Data for this exercise »
================
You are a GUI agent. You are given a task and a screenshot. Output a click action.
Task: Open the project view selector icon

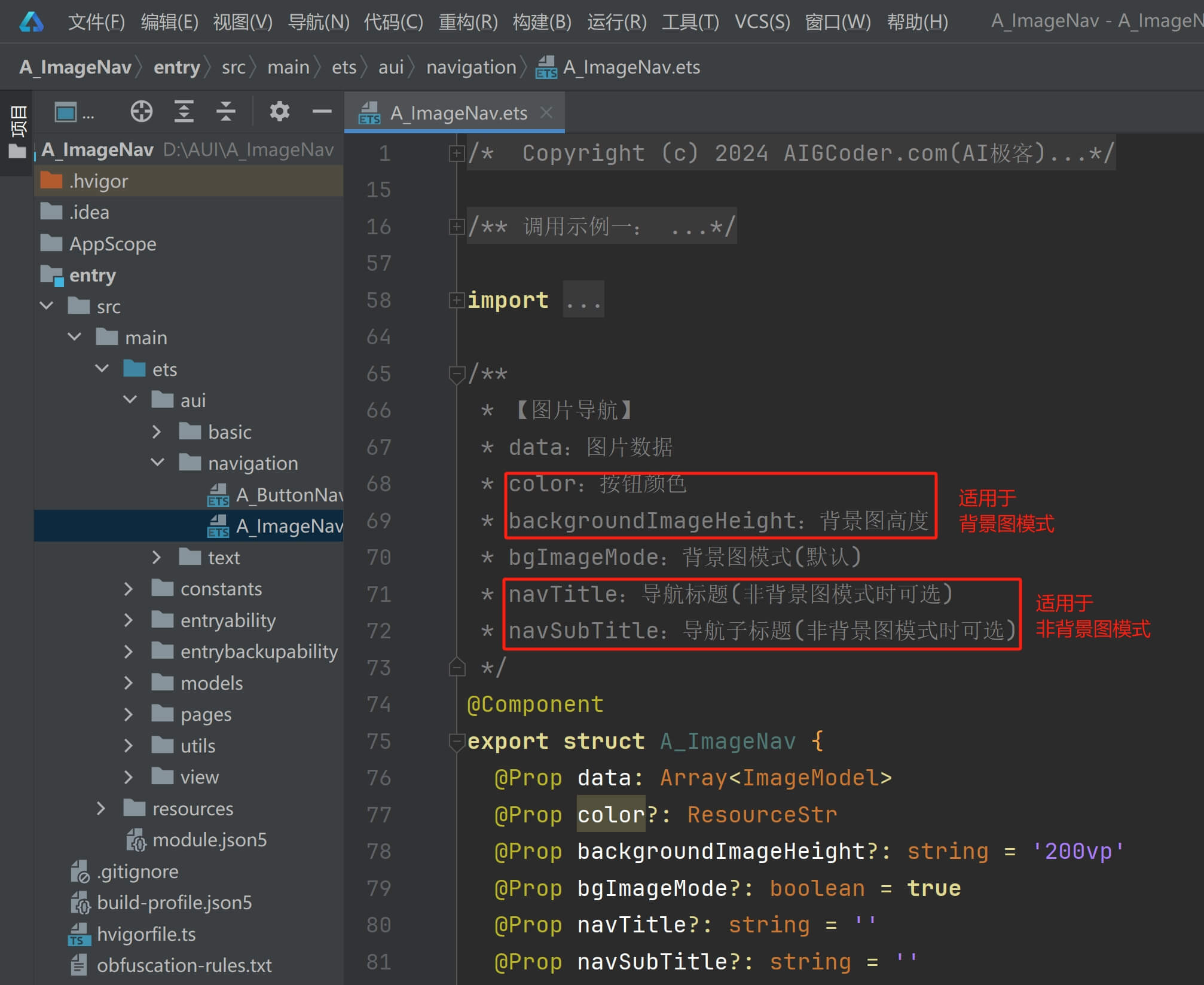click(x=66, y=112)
================
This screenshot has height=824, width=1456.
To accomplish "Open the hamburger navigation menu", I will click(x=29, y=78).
================
Problem details »
Your answer should be one number: how many lines of the records hold "screenshot".

Output of the task »
2